Yazılı Görev -> Aşağıdaki kayıtlarda "You are a computer-use" ifadesini içeren satırdan "click(668, 425)" ifadesini içeren satıra kadar her şeyi, bu iki satır da dahil olmak üzere, boş satırları atlayarak numaralı bir liste olarak yeniden yazın. Resimleri yanıta koymayın.

Verilen Bilgiler ->
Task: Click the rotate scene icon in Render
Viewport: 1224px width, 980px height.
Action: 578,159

...

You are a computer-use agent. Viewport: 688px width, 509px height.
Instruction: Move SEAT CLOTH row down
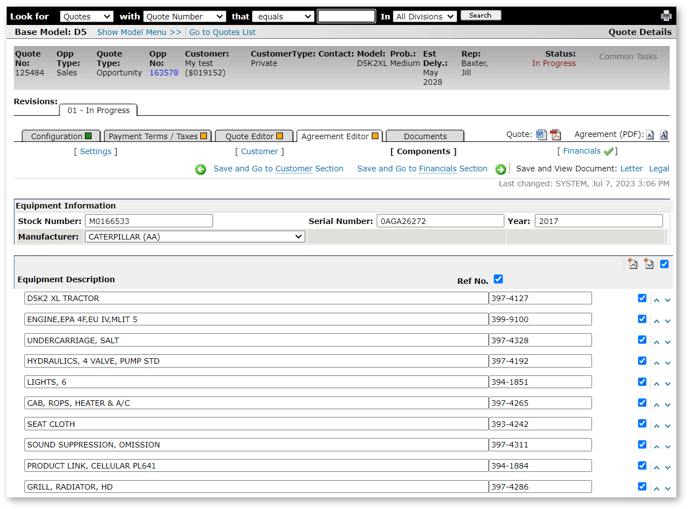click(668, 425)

Alıştırma Çıktısı ->
1. You are a computer-use agent. Viewport: 688px width, 509px height.
2. Instruction: Move SEAT CLOTH row down
3. click(668, 425)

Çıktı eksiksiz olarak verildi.